(Extracto del documento)

Por Octavio Santos
Santo Domingo. – Cuando el Gobierno dominicano anunció en febrero de 2022 la ampliación del Kilómetro 9 de la autopista Duarte, lo vendió como el principio del fin de los tapones. Se prometió una solución moderna, eficiente y rápida para uno de los cuellos de botella más famosos del país. Tres años, dos ministros, cinco anuncios de entrega y decenas de excusas después, la obra avanza a tropezones y se ha convertido en el mejor ejemplo de cómo la improvisación y la ineptitud pueden convertir una promesa en un chiste nacional.
El gran anuncio
El 22 de febrero de 2022, rodeado de cámaras y micrófonos, el entonces ministro Deligne Ascención prometió la entrega de la ampliación del Km. 9 de la Duarte en apenas 10 meses. Se trataba de un proyecto de RD$900 millones que aumentaría los carriles de 8 a 14, agilizando el tránsito de los 180 mil conductores de vehículos que diariamente maldicen la congestión de ese tramo.

(Descripción de la tarea) Convierte en una lista breve el párrafo del extracto que comienza con «El 22 de febrero de 2022» y conserva sus datos principales. Las entradas no hacen falta aquí.

(Entradas dadas)
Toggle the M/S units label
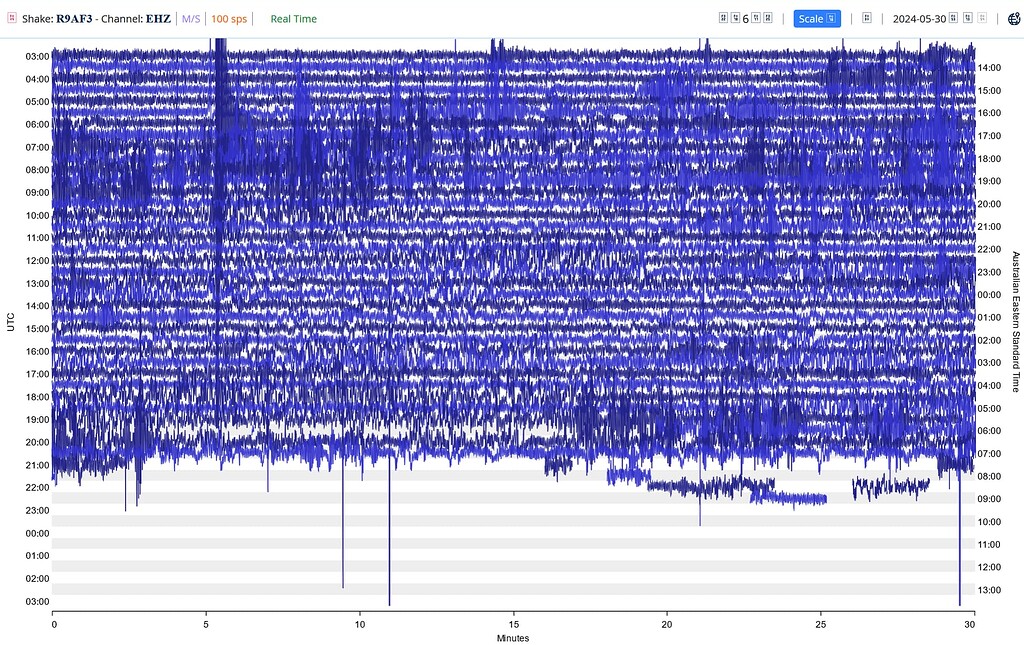The height and width of the screenshot is (645, 1024). click(191, 19)
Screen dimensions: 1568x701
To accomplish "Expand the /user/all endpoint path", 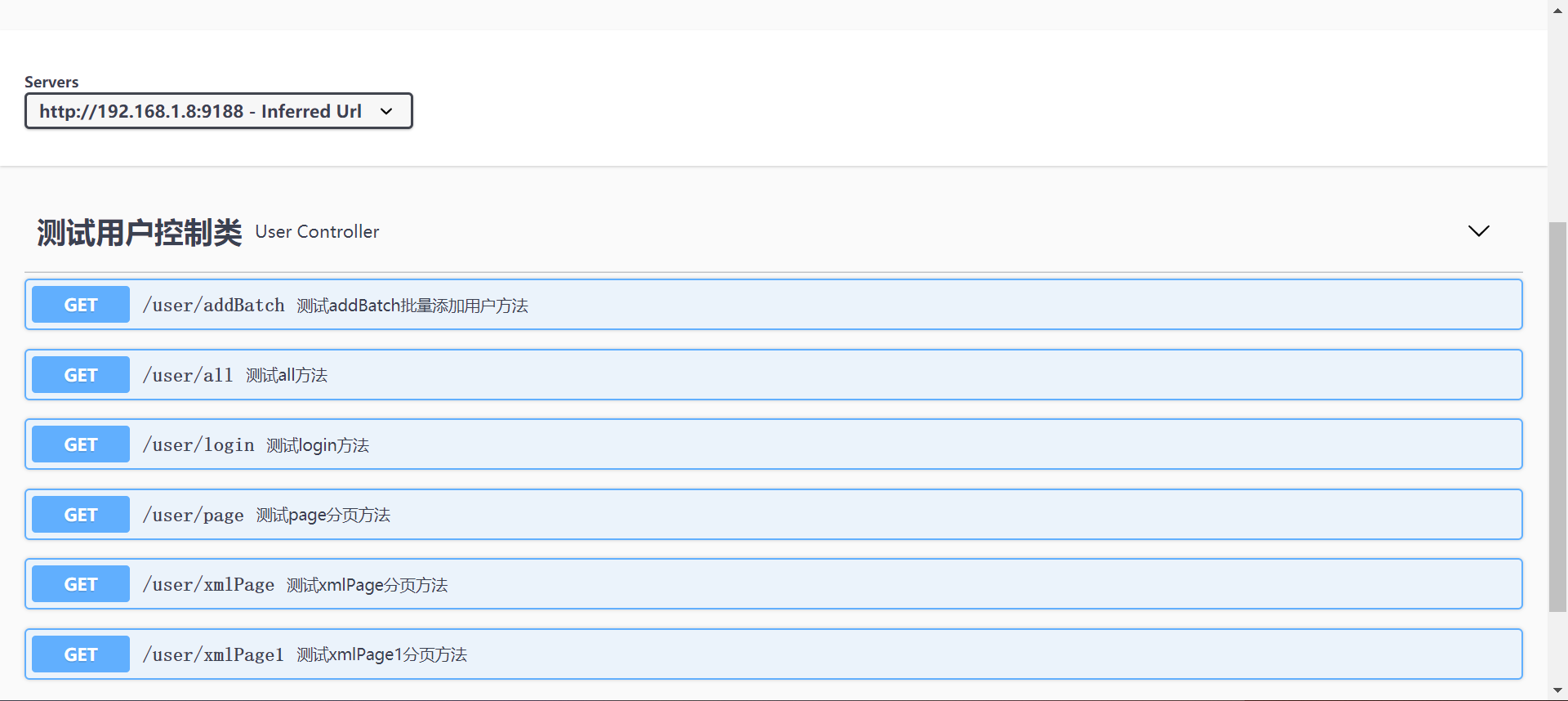I will point(188,376).
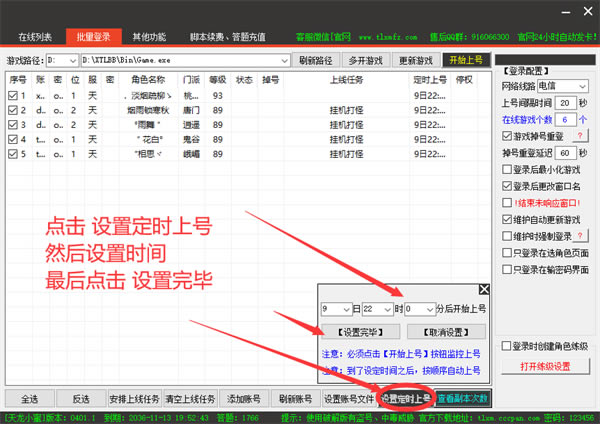This screenshot has width=600, height=424.
Task: Uncheck the 维护自动更新游戏 option
Action: [507, 220]
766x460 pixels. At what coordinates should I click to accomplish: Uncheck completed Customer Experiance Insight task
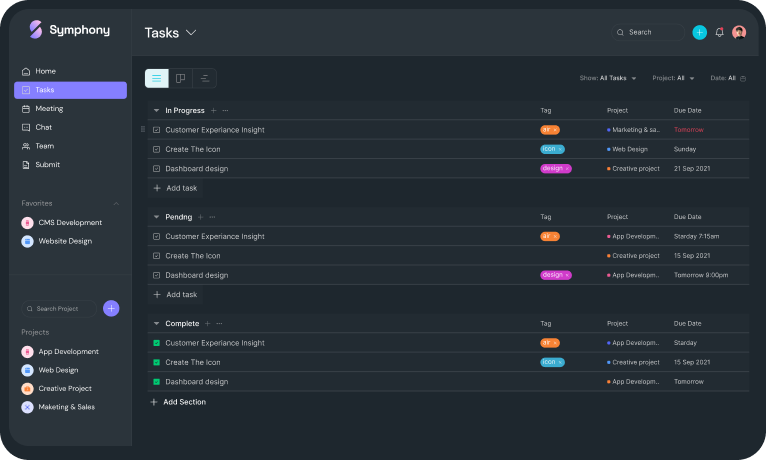156,343
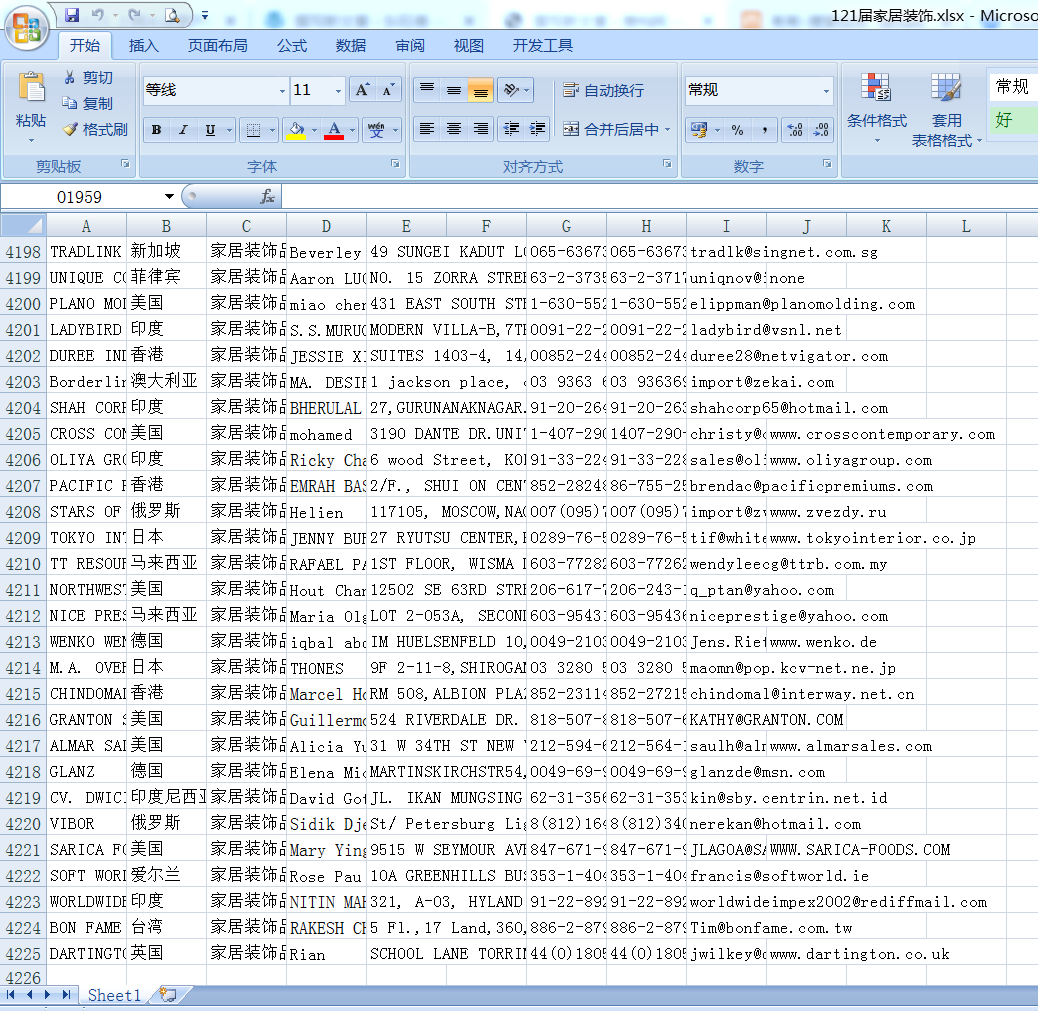Viewport: 1038px width, 1011px height.
Task: Click the Format Painter (格式刷) icon
Action: [70, 130]
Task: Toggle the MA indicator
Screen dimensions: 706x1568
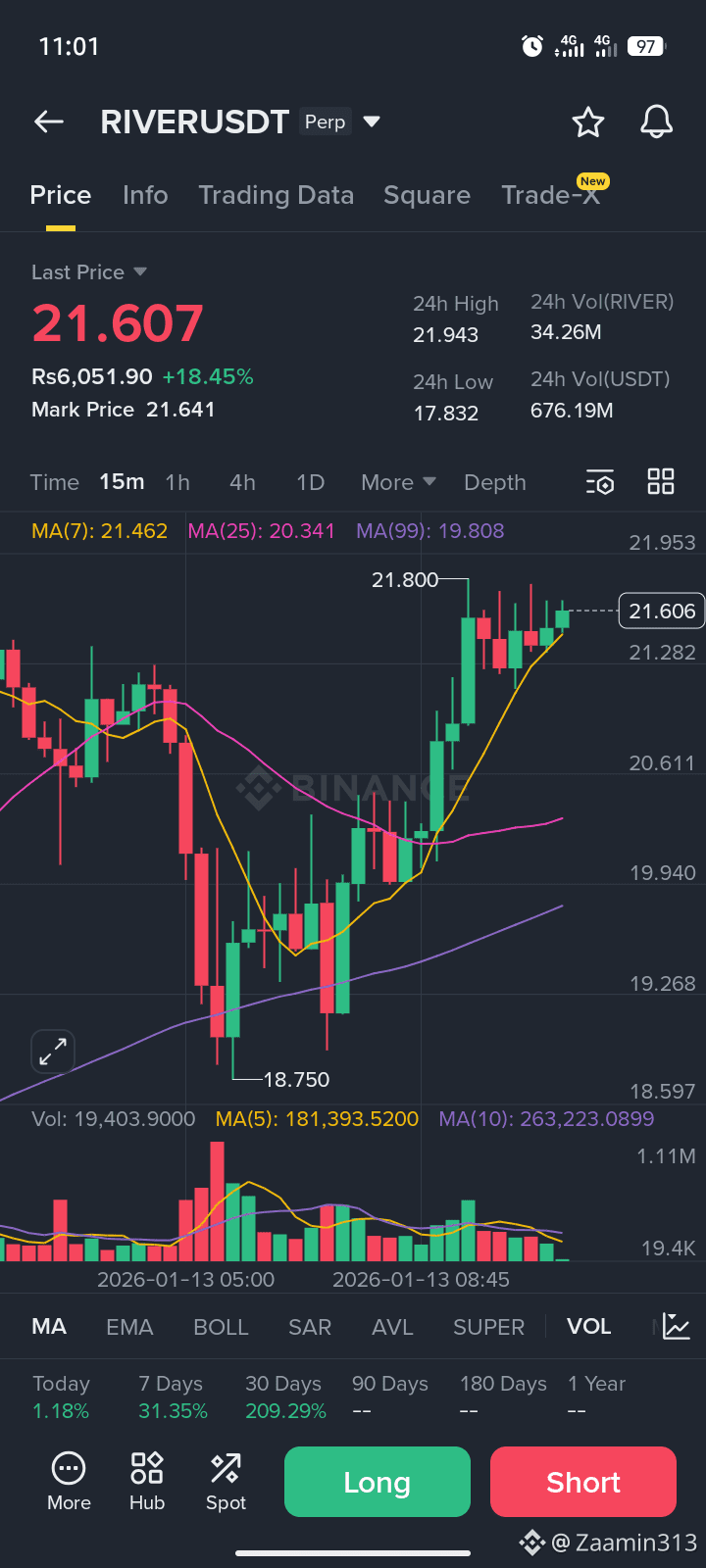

(Respuesta del ejercicio)
- Fecha: 22 de febrero de 2022.
- Anuncio: el entonces ministro Deligne Ascención prometió entregar en 10 meses la ampliación del Km. 9 de la Duarte.
- Costo: RD$900 millones.
- Carriles: pasarían de 8 a 14.
- Objetivo: agilizar el tránsito de los 180 mil conductores que circulan a diario por ese tramo congestionado.